Bălţi is situated on the tops and slopes of three hills and in two small valleys. The land in the north of Moldova is very fertile, mostly consisting of black earth or chernozem. Several extraction sites for raw materials used in the construction industry are also found in the vicinity of Bălţi. The creeks Răuţel, Copăceanca, and Flămândă cross the territory of the municipality, and flow into the river Răut. Also, several lakes are situated in Bălţi: City Lake, Komsolskoe Lake, Chirpicinoe Lake, Strâmba Lake.
The municipality covers an area of 78.0 square kilometres (30.1 sq mi), of which the city proper 41.42 square kilometres (15.99 sq mi), the village Elizaveta (an eastern suburb) 9.81 square kilometres (3.79 sq mi), and the village Sadovoe (a north-western suburb) 26.77 square kilometres (10.34 sq mi). Of these, an important portion (20.11 square kilometres (7.76 sq mi)) is agriculturally cultivated.

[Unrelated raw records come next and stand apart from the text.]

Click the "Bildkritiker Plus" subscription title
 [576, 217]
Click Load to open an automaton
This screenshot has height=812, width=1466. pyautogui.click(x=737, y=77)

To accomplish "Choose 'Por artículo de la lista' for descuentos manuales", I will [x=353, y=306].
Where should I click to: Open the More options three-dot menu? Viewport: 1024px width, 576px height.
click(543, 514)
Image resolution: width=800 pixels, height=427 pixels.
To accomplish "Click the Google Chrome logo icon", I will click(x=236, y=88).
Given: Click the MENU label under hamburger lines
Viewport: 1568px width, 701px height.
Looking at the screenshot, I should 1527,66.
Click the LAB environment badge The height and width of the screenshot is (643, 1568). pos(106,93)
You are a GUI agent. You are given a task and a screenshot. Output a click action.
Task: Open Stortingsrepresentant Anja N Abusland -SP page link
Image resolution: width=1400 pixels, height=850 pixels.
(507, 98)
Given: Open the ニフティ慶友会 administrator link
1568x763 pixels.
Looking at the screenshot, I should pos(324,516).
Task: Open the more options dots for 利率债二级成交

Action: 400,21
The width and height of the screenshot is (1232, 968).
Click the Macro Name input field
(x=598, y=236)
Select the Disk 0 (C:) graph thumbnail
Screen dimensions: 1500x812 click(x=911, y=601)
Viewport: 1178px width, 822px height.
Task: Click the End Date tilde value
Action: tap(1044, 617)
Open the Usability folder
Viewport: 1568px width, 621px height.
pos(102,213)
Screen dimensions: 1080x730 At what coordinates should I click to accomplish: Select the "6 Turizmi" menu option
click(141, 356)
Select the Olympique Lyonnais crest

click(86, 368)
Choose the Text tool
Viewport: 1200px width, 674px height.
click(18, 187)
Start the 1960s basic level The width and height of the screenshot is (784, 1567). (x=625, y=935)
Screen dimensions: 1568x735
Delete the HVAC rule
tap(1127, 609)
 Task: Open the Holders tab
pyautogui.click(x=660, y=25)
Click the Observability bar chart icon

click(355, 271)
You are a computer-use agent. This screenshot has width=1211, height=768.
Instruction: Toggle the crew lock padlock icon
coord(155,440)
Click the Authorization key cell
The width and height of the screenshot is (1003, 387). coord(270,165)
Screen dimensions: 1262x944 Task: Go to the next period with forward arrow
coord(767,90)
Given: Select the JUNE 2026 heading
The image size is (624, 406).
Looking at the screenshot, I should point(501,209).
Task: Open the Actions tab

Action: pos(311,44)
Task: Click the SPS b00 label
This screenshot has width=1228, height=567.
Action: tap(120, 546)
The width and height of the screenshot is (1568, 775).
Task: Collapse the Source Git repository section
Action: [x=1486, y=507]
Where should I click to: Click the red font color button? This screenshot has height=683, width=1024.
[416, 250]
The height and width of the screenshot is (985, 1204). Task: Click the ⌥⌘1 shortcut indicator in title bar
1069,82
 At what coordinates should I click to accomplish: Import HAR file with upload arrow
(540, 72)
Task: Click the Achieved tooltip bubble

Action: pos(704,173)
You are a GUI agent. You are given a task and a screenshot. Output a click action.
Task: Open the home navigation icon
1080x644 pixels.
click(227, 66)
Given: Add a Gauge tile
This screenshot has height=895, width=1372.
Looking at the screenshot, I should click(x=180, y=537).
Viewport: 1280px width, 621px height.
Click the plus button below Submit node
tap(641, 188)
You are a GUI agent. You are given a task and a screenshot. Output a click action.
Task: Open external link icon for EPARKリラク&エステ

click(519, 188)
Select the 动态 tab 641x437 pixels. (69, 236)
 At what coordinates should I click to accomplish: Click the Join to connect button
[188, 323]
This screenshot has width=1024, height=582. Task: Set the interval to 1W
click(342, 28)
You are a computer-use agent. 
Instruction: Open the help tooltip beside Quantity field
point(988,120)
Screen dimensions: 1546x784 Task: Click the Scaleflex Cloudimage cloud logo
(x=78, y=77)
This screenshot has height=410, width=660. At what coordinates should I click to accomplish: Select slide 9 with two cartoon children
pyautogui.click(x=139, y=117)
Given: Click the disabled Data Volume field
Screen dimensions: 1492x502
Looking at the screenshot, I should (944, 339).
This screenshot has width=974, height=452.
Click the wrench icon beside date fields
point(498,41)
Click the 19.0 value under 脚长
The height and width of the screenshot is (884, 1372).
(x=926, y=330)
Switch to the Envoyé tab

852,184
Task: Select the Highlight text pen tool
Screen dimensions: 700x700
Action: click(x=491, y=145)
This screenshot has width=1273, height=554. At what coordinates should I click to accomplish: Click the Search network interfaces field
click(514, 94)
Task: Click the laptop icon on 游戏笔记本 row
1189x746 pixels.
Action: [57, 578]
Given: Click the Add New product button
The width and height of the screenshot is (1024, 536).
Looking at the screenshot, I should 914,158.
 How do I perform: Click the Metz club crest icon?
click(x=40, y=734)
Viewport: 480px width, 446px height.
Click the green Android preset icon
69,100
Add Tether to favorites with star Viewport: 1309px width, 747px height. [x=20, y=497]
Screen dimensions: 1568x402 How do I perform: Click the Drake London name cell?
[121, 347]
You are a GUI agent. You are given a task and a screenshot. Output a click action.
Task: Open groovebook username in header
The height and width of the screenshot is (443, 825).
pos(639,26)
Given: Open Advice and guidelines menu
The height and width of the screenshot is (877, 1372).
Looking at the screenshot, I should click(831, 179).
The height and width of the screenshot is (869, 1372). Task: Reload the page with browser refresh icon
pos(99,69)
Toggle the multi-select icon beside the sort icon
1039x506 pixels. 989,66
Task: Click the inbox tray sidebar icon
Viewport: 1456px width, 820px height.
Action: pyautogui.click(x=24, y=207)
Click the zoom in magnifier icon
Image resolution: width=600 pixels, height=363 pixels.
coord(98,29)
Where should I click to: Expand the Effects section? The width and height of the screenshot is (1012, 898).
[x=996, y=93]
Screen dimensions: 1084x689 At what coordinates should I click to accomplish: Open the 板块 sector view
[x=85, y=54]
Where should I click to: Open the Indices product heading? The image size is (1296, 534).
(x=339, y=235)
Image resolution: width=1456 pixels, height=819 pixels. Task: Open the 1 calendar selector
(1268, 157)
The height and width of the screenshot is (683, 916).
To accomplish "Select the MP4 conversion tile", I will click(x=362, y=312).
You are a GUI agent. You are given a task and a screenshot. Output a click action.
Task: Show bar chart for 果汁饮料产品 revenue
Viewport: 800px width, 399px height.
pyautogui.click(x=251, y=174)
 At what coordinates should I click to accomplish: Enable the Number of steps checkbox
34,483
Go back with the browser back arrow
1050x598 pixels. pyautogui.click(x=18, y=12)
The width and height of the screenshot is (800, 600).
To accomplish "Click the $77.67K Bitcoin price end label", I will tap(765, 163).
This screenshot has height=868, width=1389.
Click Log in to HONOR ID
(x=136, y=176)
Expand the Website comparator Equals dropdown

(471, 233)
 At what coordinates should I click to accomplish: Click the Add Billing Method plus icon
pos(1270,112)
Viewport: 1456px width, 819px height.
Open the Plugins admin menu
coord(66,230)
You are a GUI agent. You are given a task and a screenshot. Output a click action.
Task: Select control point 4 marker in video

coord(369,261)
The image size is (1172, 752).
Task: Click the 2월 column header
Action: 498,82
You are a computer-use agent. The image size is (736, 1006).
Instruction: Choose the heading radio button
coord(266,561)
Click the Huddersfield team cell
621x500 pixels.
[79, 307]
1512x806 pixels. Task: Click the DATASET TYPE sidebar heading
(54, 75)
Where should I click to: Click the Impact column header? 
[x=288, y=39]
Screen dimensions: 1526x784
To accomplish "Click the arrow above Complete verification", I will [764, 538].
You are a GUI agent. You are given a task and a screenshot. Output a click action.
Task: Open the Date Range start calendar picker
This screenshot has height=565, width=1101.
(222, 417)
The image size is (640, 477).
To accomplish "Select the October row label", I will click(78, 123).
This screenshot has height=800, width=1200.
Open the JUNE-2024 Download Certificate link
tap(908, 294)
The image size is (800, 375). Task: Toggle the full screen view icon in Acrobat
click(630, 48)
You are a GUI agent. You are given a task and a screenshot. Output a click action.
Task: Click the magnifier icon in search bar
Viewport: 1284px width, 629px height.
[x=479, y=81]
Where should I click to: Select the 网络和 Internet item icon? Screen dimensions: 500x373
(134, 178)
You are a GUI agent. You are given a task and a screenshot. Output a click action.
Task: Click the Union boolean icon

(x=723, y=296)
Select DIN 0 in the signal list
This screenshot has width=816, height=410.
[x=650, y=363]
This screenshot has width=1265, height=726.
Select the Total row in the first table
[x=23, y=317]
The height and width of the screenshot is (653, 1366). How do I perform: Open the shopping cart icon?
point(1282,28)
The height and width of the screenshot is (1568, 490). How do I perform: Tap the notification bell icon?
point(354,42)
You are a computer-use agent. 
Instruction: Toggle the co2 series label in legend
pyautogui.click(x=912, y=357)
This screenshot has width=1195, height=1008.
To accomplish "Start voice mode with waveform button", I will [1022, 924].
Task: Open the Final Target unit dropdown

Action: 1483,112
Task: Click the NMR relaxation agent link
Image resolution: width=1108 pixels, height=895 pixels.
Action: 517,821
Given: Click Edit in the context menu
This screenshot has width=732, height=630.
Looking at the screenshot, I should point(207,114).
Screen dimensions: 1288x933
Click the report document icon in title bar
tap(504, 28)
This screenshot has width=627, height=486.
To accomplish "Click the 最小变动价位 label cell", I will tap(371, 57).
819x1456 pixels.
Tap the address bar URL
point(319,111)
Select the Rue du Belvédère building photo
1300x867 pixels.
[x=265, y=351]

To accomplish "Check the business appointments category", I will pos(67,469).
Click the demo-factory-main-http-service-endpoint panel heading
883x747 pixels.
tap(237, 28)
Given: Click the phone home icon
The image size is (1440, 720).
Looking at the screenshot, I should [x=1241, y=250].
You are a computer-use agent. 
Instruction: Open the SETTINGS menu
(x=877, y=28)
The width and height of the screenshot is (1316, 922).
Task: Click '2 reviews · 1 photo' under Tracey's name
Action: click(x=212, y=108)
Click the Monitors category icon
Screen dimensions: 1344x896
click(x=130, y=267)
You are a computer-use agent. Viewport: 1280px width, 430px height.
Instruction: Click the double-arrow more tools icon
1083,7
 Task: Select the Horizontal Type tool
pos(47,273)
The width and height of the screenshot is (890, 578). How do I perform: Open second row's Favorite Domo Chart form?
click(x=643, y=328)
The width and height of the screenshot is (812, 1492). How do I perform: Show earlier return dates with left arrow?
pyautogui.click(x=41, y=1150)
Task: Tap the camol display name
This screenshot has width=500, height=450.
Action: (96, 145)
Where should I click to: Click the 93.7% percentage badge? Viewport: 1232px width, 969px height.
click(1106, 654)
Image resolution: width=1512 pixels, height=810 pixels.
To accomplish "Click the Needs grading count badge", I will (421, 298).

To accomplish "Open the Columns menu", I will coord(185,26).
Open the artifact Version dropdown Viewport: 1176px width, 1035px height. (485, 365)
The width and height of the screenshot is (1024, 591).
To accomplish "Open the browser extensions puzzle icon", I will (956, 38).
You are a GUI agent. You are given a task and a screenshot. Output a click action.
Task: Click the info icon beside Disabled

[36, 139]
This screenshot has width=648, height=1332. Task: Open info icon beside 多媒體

In Bălţi, most industries are concerned with processing farm produce, notably flour milling, sugar refining, and wine making, but furniture, agricultural machinery.
This city is an important economic center, with manufacturing playing an important role. Besides traditional for Moldova wine making, sugar, meat processing, flour milling, oil production, and light industry in general, Bălţi is the center for manufacturing of agricultural machinery, of various construction materials, fur, textile, chemical and furniture industries. A mammoth Soviet-type conglomerate 8,000-worker factory (called “Lenin” before 1989 and “Răut” afterwards) produced a large variety of machine building products for consumer or industry use, from irons and telephone sets to sonar equipment for Soviet Military submarines.
However due to swift changes in the economic environment after the breakdown of the Soviet planned economy system, the manufacturing base of the city has severely suffered. However, more recently, new economic ties are being created, with collaboration and direct investment mostly from the European Union.